Ed è proprio a Chiesa (1892-1948) che si deve questo raffinato mobile bar in legno di mogano, cristallo specchiato e bronzo che appare per la prima volta sul mercato. Il lotto, valutato tra i 16 e i 20.000 euro, è stato realizzato dall’artista cinque anni dopo che Gio Ponti lo chiamò a condividere la direzione di FontanaArte.

Il mobile, che nel 1937 vinse il Grand Prix d'Arte e il Grand Prix d'Esecuzione all’Esposizione Universale di Parigi, sintetizza, nella progettualità e nelle variazioni sul tema dello stesso modulo, riferimenti al movimento moderno, al japanisme e all’art decò francese.

Presente nella stessa sessione un secondo mobile bar, questa volta a firma di Gio Ponti e di esecuzione Chiesa. Il pensile, disegnato nel 1955, è realizzato in legno di noce, ottone e cristallo molato ed è impreziosito da un vetro dipinto dalla decoratrice Edina Altara.

Gli arredi della seconda sessione, che avrà luogo il 10 maggio sempre alle ore 16:00, partiranno dagli anni ‘60 sino ad arrivare ai primi 2000: vediamone insieme i top lot. 

Dopo le celebrazioni del 2017 per il centenario dalla nascita di Ettore Sottsass, verranno presentati alcuni oggetti da lui disegnati.

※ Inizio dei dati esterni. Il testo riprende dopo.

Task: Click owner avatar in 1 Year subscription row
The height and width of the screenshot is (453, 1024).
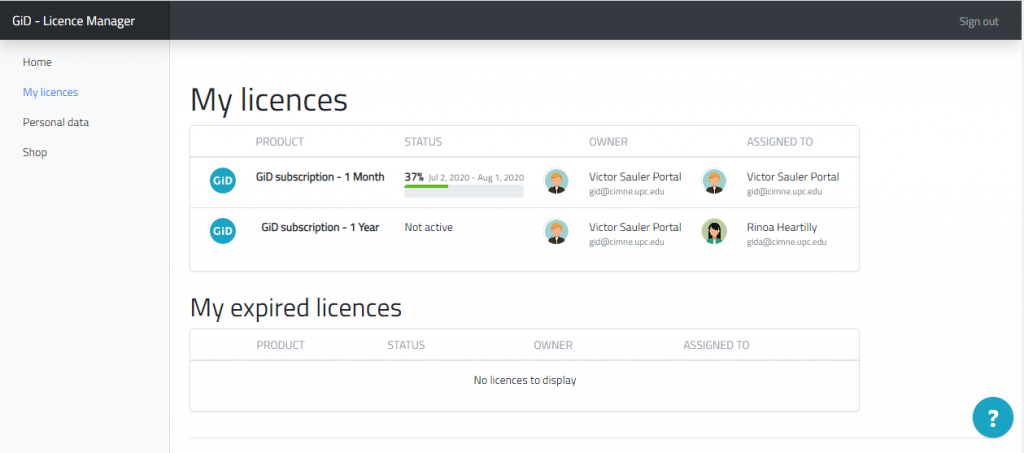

Tra questi spicca una rarissima specchiera lastronata in acero e teak, eseguita da Santambrogio e De Berti e pubblicata su Domus n. 339 del febbraio del 1958.

Un altro highlight della sessione è questo tavolo monumentale, insieme neoclassico e onirico. L’importanza visiva del pezzo, realizzato da Nanda Vigo, è accentuata dal contrasto cromatico delle materie utilizzate: un marmo bianco di Carrara per il piano e un marmo nero Marquinia per le gambe. La valutazione di questo lotto è di 25-35.000 euro.

Come Nanda Vigo, anche Zaha Hadid amava giocare con i volumi e con le forme. Suo "Dune E", valutato 14-18.000 euro e parte dell'installazione "Dune Formations" con cui l'architetta e designer partecipò alla Biennale di Venezia del 2007. L'insieme di arredi è caratterizzato da geometrie materiche e materiali innovativi nell'ottica, cara a Hadid, di assottigliare la linea che separa l'architettura dal design.

L'appuntamento con l'asta di Design è per il 9 e 10 maggio alle ore 16:00, in via Della Rocca 33 a Torino. Tutti i dettagli sono consultabili sul sito di Della Rocca.